La modernité c’est comme l’eau. Elle s’infiltre partout, trouve toujours son chemin pour inonder là où on l’attend le moins. Les souvenirs, pas si lointains, que j’ai de Mogadiscio sont ceux d’une ville qui n’en est pas une, capitale d’un Etat qui n’en est pas non plus. En guise d’arrondissements, on parlait des quartiers étant sous le contrôle des uns et des autres, fractions multiples, changeantes et éphémères. Devantures fracassées, trous béants, rues et trottoirs inexistants jonchées de carcasses de voitures, arcades commerçantes de style turco baroque chancelantes, bâtiments administratifs écroulés, et j’en passe. Déjà, les prix de l’immobilier flambaient, immobilier imaginaire, en devenir, à reconstruire, à « retaper » ou à démolir, au choix.
Et voilà que j’apprends que le théâtre national, fantôme parmi les fantômes, donne des représentations auxquelles assiste le gouvernement symbolique et, moins inattendu, les représentants du comité olympique et de la fédération de foot. Moins inattendu par ce que les pratiques du comité international de foot sont bien connues : créer à l’infini des comités dans des pays minuscules ou des pays-fiction pour s’assurer leur vote en faveur du président bien aimé de la FIFA.
Attentat suicide, donc. D’une jeune femme paraît-il (on ramasse les miettes pour s’en assurer) revendiqué par les islamistes shebab sur leur compte twitter. Ca, c’est de la modernité : égalité des sexes et communication web instantanée. Pas de maisons, pas de rues, pas d’électricité mais Twitter. Pas de parlement, mais un président du comité national de la FIFA. Pas de police mais un théâtre. Pas d’armée ou de pays mais un gouvernement avec lequel on peut, enfin, traiter de sujets brûlants, dont la lutte contre la piraterie qui perturbe la pêche industrielle et le passage des vraquiers et des tankers, sujet oh combien primordial pour le futur de la Somalie, pardon, pour celui la « communauté internationale ».

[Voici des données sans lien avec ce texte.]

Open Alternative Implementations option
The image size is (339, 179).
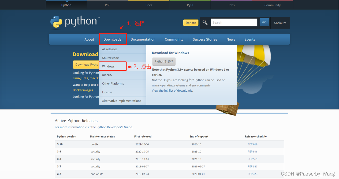pyautogui.click(x=121, y=101)
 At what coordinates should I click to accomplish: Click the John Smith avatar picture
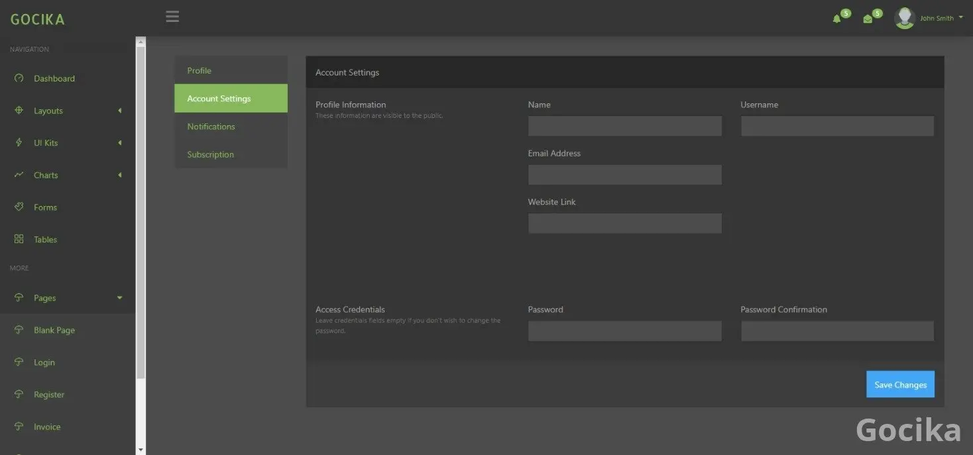tap(904, 18)
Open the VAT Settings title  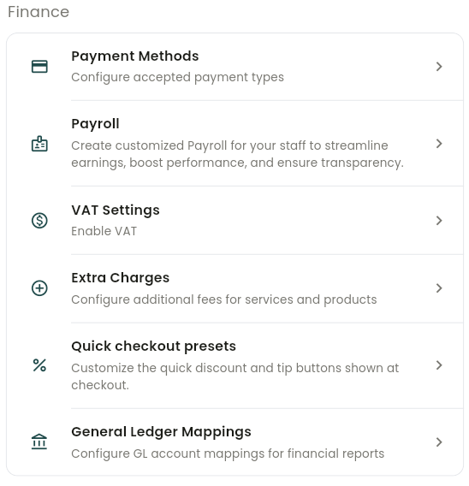[116, 210]
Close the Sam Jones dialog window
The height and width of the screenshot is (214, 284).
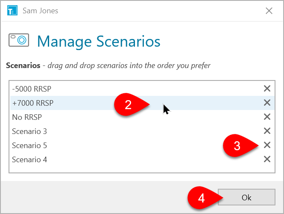[x=269, y=11]
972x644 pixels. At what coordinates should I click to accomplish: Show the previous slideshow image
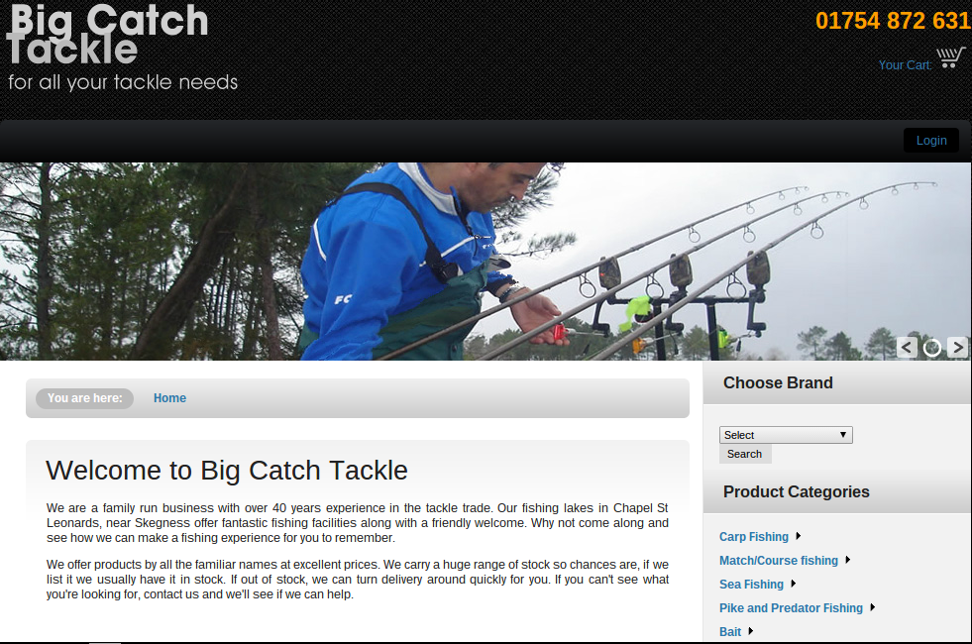(907, 347)
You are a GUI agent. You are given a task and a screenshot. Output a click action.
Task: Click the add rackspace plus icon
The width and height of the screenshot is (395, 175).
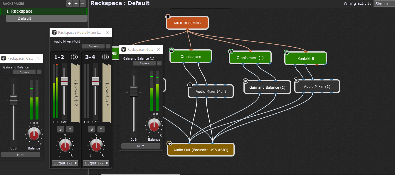pyautogui.click(x=69, y=4)
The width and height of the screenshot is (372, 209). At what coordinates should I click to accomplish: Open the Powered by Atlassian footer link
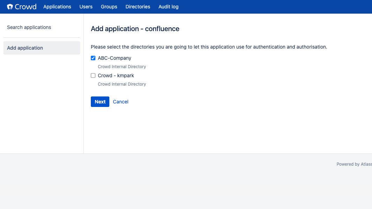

Justement, au Mali, le jeune capitaine de la toute fraiche junte militaire qui a embastillé le gouvernement, jugé inefficace contre la montée de l’islamisme et la révolte touareg, en appelle à l’intervention de cette « communauté internationale » pour arrêter la « sédition sanguinaire » qui, depuis son accession au pouvoir, vient de conquérir la moitié du pays. Mais attention, il demande une « intervention sélective », pour chasser les fondamentalistes de Tombouctou et les Touaregs de leur désert. Pas question d’une intervention qui remettrait le gouvernement légitime en place. - Occupez vous des fondamentalistes comme vous le faites en Afghanistan dit-il. Mais justement, en Afghanistan, cette communauté internationale cherche comment quitter les lieux aux moindres frais. Après avoir unifié ce pays, éradiqué les talibans et la production d’opium, modernisé le pays, construit autoroutes et universités elle rêve de s’en aller avec le sentiment du travail bien fait. Comme en Libye.